The part Im curious about in the write up is when it talks about "lack of electrical continuity" in the recovered wreckage? The faceting was a passive stealth measuure so Im not really clear as to why it would matter?

The whereabouts of the downed fighter was unknown for months, although Pentagon officials said unofficially that it was possibly in either Russia or China. But at the next Moscow air show in 2001, two Aviation Week & Space Technology reporters interviewed advanced projects officials from Russia’s top surface-to-air missile (SAM) organizations—now merged as the Almaz-Antey Air Defense Co.
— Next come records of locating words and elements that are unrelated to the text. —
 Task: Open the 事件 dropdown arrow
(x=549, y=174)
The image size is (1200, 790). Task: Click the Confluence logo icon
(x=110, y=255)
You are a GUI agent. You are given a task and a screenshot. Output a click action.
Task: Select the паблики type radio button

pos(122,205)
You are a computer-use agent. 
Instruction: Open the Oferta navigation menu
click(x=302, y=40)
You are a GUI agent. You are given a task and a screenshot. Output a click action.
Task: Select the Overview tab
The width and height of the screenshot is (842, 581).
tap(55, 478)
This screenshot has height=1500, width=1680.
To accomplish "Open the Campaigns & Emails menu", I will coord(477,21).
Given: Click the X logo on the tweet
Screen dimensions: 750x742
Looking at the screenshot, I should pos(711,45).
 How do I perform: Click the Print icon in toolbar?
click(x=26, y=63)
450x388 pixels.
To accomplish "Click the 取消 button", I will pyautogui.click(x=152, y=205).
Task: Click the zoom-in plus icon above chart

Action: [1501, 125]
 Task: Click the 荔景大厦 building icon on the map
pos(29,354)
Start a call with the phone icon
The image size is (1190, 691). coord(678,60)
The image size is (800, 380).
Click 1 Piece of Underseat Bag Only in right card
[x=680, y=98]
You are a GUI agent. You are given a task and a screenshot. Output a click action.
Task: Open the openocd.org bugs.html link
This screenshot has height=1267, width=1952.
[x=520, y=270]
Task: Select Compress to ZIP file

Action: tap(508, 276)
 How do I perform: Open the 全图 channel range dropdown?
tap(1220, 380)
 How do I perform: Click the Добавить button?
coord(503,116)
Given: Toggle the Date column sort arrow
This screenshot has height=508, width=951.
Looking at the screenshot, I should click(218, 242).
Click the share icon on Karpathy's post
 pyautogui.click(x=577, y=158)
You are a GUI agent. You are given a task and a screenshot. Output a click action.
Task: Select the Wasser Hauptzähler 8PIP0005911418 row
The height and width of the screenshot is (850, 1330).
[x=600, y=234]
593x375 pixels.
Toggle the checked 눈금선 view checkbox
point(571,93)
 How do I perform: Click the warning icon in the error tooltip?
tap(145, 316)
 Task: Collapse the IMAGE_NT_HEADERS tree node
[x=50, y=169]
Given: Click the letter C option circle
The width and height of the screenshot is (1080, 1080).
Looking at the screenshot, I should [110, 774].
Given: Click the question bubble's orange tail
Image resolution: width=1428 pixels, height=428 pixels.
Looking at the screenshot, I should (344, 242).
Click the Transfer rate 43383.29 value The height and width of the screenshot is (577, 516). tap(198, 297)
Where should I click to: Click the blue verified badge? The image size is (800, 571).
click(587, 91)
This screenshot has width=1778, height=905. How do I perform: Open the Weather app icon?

These officials, in a stunning admission, said they not only had the aircraft, but were using data from tests conducted with the remains to design improved SAMs (AW&ST Oct. 8, 2001, p. 80). Given the first-generation, faceted stealth design of the F-117 and the lack of electrical continuity obtainable from the badly damaged aircraft, it’s still an open question as to how much useful information could actually be obtained. 4/07/AW_04_07_2008_p50-38509.xml&headline=One+F-117+Still+Missing+from+Official+Rolls

posted on Apr, 12 2008 @ 09:49 AM
there is alot of info and data that can be gathered from a wreckage. the lack of electrical continuity could man that they didnt recover the wiring or something like that. i thought all the new advanced aircrafts had a failsafe to prevent this type of action. i was under the impression if the responding military unit could not recover said aircraft it would self destruct or the pilot could set it to self destruct, rendering all info and data recovery useless. or maybe i was just watching too much tv.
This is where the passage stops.